The first computer designed specifically for a home was created in 1965 by Westinghouse engineer Jim Sutherland. Named Electronic Computing Home Operator - ECHO IV, the computer was connected to the entire house and equipped in every room. “Electric Dreams”, by Ted Friedman mentions that the ECHO “raised for the first time the question of what it might mean to computerize a home. Where would you put a computer? What would it do?”
Miniaturization of the massive computer, to a more “personal” computer was needed. With this idea in hand, Engineer Gordon Moore noticed the pattern that “the number of transistors that could be built on a single piece of silicon of a given size had consistently doubled every year. His prediction of “the pattern would hold indefinitely, with computer processing power continually increasing at an exponential rate.” This was titled Moore’s Law.
Friedman and his “Electric Dreams” talk about the initial marketing of the PC, companies attempted to define “a product that had never before existed”. Also Friedman brought the question of “Why would anybody buy these bizarre new devices?” Being one of the most influential commercials ever and hailed as “masterwork” in the advertising industry, Apple Computer’s Super Bowl ad, displaying a George Orwell’s “Nineteen Eighty Four” theme, portrayed the competitor IBM as Big Brother, the “source of oppression” for Orwell and “any conglomeration of centralized power”. “1984” ad allowed Apple to “harness the visual fascination of a high-tech future” while staying clear from the miserable society portrayed in Orwell’s “Nineteen Eighty Four”.
The ad influenced the introduction of personal computers into many American homes.
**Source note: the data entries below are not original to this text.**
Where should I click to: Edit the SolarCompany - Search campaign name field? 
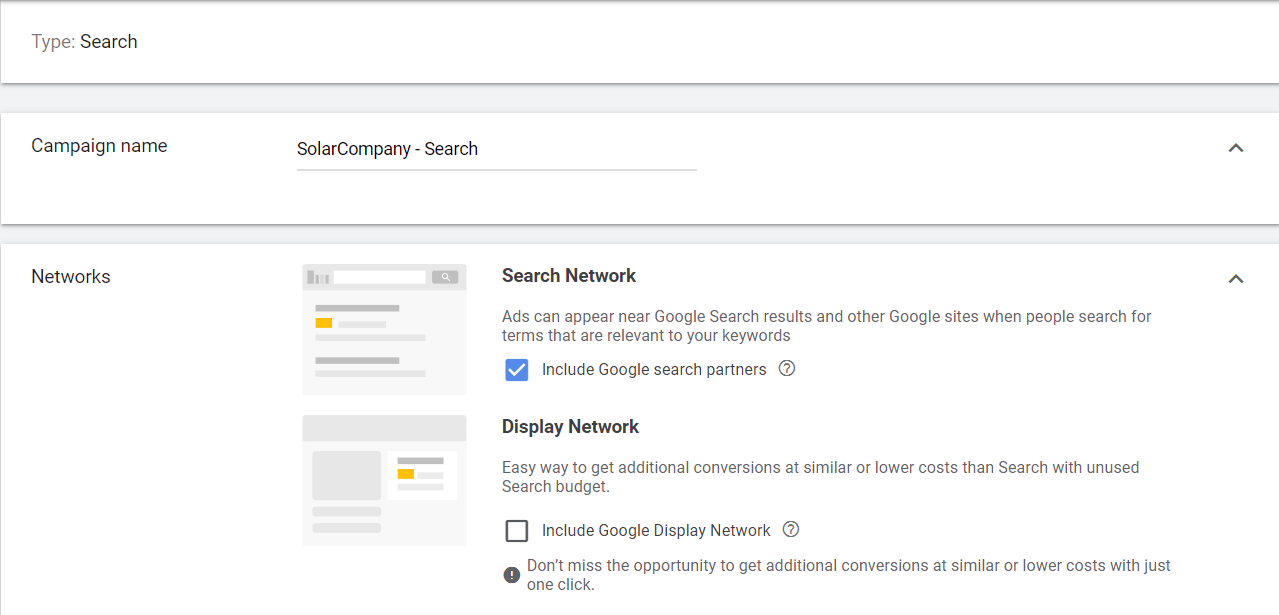pyautogui.click(x=496, y=148)
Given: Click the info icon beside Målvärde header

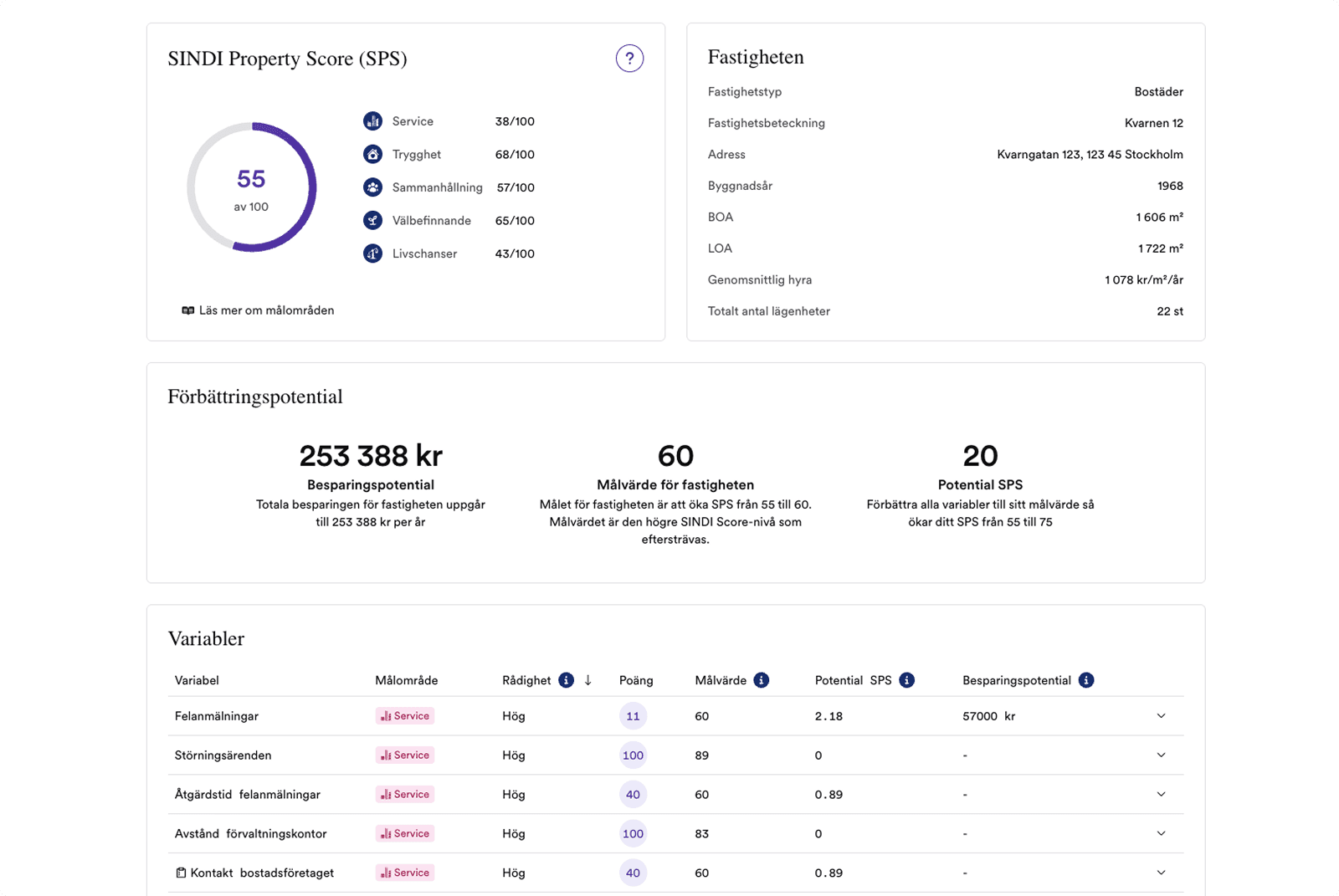Looking at the screenshot, I should [761, 680].
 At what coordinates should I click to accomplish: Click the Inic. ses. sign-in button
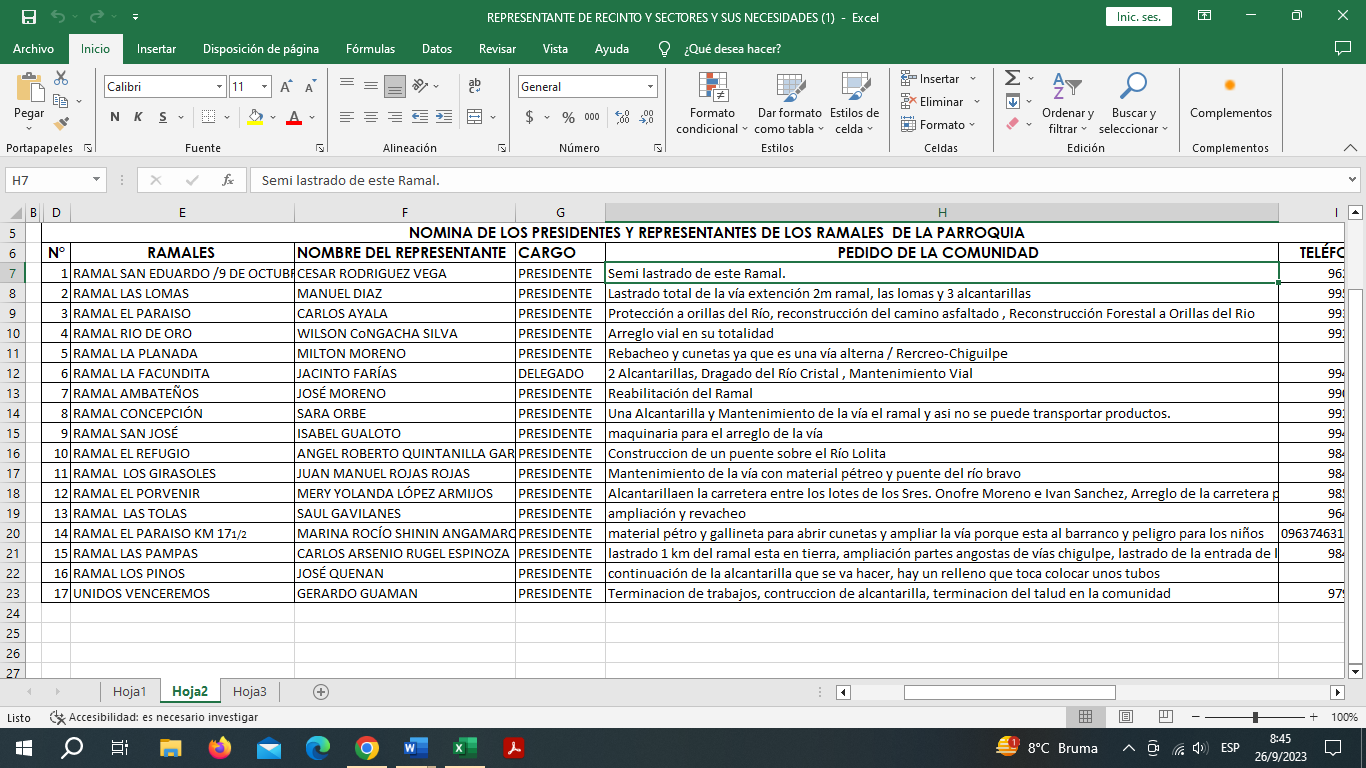coord(1138,17)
Games like SimCity, gave the owners brought some fun into having a computer usually used for work and with the PC, it continued to offer the “greatest opportunity for exploration” Computer games allow users to be creative and get caught in imaginary worlds. Being a “mayor” of SimCity created a taste of education in developmental and managerial skills. More games come out every year that offers more “user options, more sophisticated artificial intelligence, and more sparkling graphics”.
In Sid Meier’s Civilization, you begin with a single band of settlers, the unexplored terrain is a “black void”, as your civilization grows, you can transform the “lands with roads, bridges, mines, irrigation and other improvements”. The creation of the possible exploration of distant worlds and sometimes imaginary worlds from a stationary computer, changes to American life and education is affected.
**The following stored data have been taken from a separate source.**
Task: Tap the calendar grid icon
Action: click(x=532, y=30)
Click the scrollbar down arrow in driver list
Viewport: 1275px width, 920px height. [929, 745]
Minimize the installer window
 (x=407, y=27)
The computer has become a “medium for communication” and not just a “tool for individual information processing”. Tim Berners-Lee, the developer of the WWW, and Marc Andreessen’s Mosaic web browser changed the world and computers forever. Influenced by the past, Today’s internet has taken those inventions to “new and unpredictable directions”.
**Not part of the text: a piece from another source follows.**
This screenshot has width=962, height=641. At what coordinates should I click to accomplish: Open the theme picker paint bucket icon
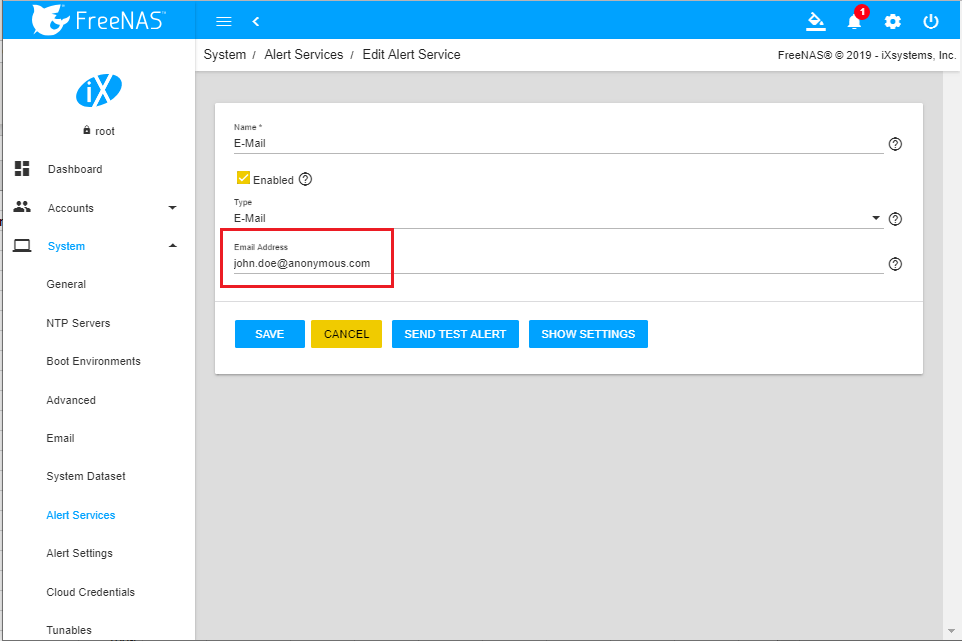click(816, 21)
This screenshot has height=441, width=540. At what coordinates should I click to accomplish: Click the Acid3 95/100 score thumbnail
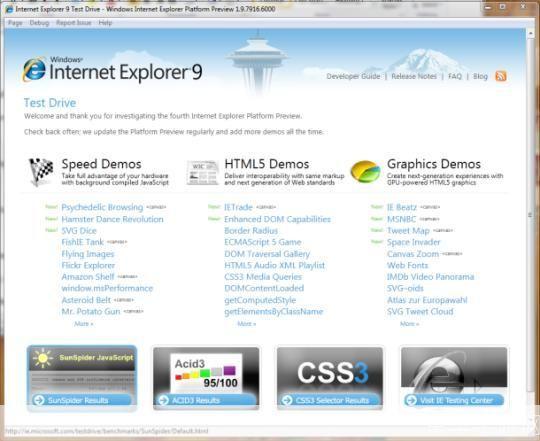click(x=206, y=373)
The line between “computers and the rest of American life has grown increasingly blurry” Nothing has been “more affected by the digitization of culture” than music. Napster was invented in 1999 and was labeled the fastest growing software application in history by Media Metrix. Napster’s file sharing was blamed for the slump and decline of the music industry and the realization of theft and illegal file-sharing on the WWW. Even though survey after survey says “most computer users don’t consider file swapping a crime”. Lawsuits ended Napster’s free music days, but they came back and now sell a subscription fee to pay for the songs you are downloading. Apple’s iTunes sells their songs for 99 cents each. Congress has “gradually expanded the rights of copyright owners while shrinking the public domain”. With the more regulation of mp3 downloads, the music industry is not complaining as much.
Today, Blogs “embody the hopes that …computers might democratize the distribution of information”. Friedman mentions that today “it really is possible for any citizen with web access to publish and distribute her views instantly around the world”.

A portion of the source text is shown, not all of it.